By John Danielski
NOVEMBER 4, 1791 — A tall Shawnee warrior smashes his tomahawk down on the skull of a half-awake American soldier cleaving his skull in two. The attacker unleashes a blood-curdling howl of triumph and wastes no time in seeking his next victim. He is part of a fearsome thousand-man raiding party made up of Native American braves, each clad in leather breech clouts, war painted in bold reds and blues, and armed with tomahawks and muskets purchased from British traders.
On this chilly autumn morning, Shawnee and Miami nations have succeeded in surprising an encampment of 1,200 unprepared American soldiers. The white men had marched into the area the previous month to burn the farms and fields surrounding the great Miami village of Kekionga, near present day Ft. Wayne, Indiana. Now, deep in the North American wilderness, the tables have turned.
The assault is surprisingly well disciplined and expertly coordinated. The attackers stealthily encircle the camp of General Arthur St. Clair, a 54-year-old veteran of the French Indian War and Continental Army major general. Their strike against the Wabash River encampment, which is defended by 1,000 regulars and militia, begins just after sunrise and achieves complete surprise. The raiders advance in a crescent formation, with the base moving slowly forward and the ends rapidly encircling the American camp. St Clair’s men are hit with hammer blows from all sides. They resist bravely, but the Indigenous forces have pulled off a classic double envelopment, a rare feat in warfare. St. Clair’s position is hopeless; his men fall thick and fast.
The general and just 300 of his soldiers escape the slaughter. The survivors quickly degenerate into small bands of cold, dispirited rabble.
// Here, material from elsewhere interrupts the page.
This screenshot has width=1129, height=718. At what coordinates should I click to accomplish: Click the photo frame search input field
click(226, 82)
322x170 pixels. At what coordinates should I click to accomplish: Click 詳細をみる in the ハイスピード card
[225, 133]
They stagger starving and half-dead into Fort Washington near Cincinnati a week later. It’s the worst defeat America has ever suffered in its conflicts against the Indians and a stunning humiliation for a struggling young nation. The butcher’s bill includes not just militia, but half of all the regulars in the tiny United States Army. Indian casualties are light: maybe 50 dead.
The two Indigenous leaders who achieved this remarkable success are exact opposites, like fire and ice.
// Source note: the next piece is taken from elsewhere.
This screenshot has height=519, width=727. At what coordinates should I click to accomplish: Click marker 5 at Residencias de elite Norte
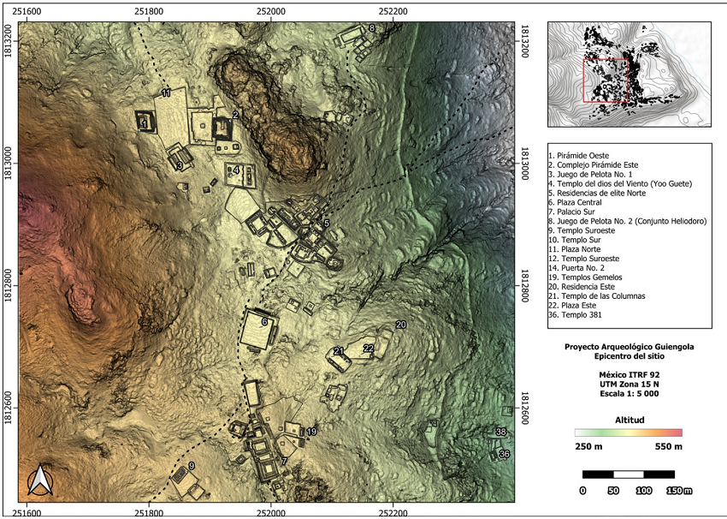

Blue Jacket is a short, fiery 45-year-old chieftain who is blessed with a silver tongue and tremendous personal magnetism. He lives and drinks hard, dresses in a British officer’s coat and appreciates European creature comforts. His own daughter is even married to a white man.
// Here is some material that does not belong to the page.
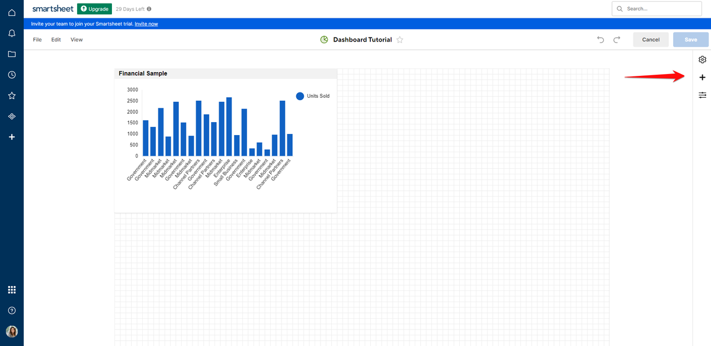Redo the last dashboard change
711x346 pixels.
(617, 39)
Little Turtle, also 45, is six feet tall. He is quiet, imposing, and conveys utter steadfastness. An intellectual and an aesthete, he is inclined toward mysticism.
Both subscribe to the teachings of Neolin, a revered firebrand who rejects white culture and calls for all American settlers to be driven out of the Ohio Country. Guided by this religious inspiration, the two war chiefs do what no one has done since Pontiac‘s rebellion of the 1760s: they forge a working coalition of Indigenous tribes into a weapon with one mind.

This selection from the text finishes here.